Oestrogenen bij de postmenopauzale vrouw en risico op endometriumhyperplasie

Het is bekend dat een behandeling met oestrogenen bij postmenopauzale vrouwen het risico op endometriumhyperplasie en endometriumcarcinoom verhoogt [zie b.v. Folia januari 1998]. Dit risico is vooral goed gedocumenteerd voor estradiol en de geconjugeerde oestrogenen. Over het risico op endometriumcarcinoom met de minder potente oestrogenen zoals estriol (oraal of vaginaal), diënestrol (vaginaal), of estradiol in zeer lage dosis (vaginaal), verschenen recent in de [ Lancet 353 : 1824-1828(1999) de resultaten van een patiënt-controle ("case-control&quot) studie bij Zweedse postmenopauzale vrouwen. Bij vrouwen die behandeld waren met estriol oraal (1-2 mg p.d.) gedurende minstens 5 jaar was het risico op endometriumcarcinoom driemaal, en het risico op atypische endometriumhyperplasie achtmaal hoger dan bij vrouwen die nooit werden behandeld met estriol.

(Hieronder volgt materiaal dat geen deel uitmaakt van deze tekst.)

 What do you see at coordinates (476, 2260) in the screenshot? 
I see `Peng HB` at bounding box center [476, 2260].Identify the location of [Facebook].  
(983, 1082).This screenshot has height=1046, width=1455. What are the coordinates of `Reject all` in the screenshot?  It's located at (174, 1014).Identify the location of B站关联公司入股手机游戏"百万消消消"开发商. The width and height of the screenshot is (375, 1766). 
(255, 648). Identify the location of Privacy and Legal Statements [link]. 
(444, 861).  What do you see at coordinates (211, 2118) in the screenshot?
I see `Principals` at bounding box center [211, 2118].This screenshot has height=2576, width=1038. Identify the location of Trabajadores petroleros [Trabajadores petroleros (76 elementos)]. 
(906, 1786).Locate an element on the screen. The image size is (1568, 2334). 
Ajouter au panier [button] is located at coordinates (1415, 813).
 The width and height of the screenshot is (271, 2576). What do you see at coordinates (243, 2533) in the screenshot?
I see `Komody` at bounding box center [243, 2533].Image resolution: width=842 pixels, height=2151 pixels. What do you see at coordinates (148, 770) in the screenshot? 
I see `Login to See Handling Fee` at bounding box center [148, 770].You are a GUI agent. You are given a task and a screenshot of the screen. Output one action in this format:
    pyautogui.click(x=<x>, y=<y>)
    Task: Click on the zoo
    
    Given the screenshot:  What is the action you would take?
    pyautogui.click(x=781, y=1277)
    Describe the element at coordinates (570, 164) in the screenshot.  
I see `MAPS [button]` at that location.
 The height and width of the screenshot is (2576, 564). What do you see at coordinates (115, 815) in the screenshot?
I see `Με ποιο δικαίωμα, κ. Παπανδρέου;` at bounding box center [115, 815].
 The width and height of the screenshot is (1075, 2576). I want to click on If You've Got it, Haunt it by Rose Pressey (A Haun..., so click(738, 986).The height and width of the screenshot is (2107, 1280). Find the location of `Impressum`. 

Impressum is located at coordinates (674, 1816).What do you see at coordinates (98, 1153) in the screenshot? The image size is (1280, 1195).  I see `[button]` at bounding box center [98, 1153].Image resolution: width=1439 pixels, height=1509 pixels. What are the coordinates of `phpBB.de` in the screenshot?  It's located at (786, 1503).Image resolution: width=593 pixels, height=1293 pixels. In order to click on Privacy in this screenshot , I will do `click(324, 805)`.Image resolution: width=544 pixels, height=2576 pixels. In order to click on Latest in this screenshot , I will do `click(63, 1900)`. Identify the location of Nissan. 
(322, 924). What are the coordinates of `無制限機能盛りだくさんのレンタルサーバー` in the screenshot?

Het risico was afhankelijk van de behandelingsduur, en verdween snel na stoppen van de behandeling. De auteurs stellen dat, zoals bij behandeling met estradiol of met geconjugeerde oestrogenen, ook bij behandeling met estriol oraal, tegelijkertijd een progestageen dient toegediend te worden om zo de kans op endometriumhyperplasie of -carcinoom te verminderen. In deze studie werd geen verhoogd risico op endometriumhyperplasie of -carcinoom gevonden bij vaginale toediening van deze minder potente oestrogenen: de onderzoekers stellen dan ook dat wanneer behandeling van vaginale atrofie het enige doel is, lokale toepassing van deze minder potente oestrogenen te verkiezen is.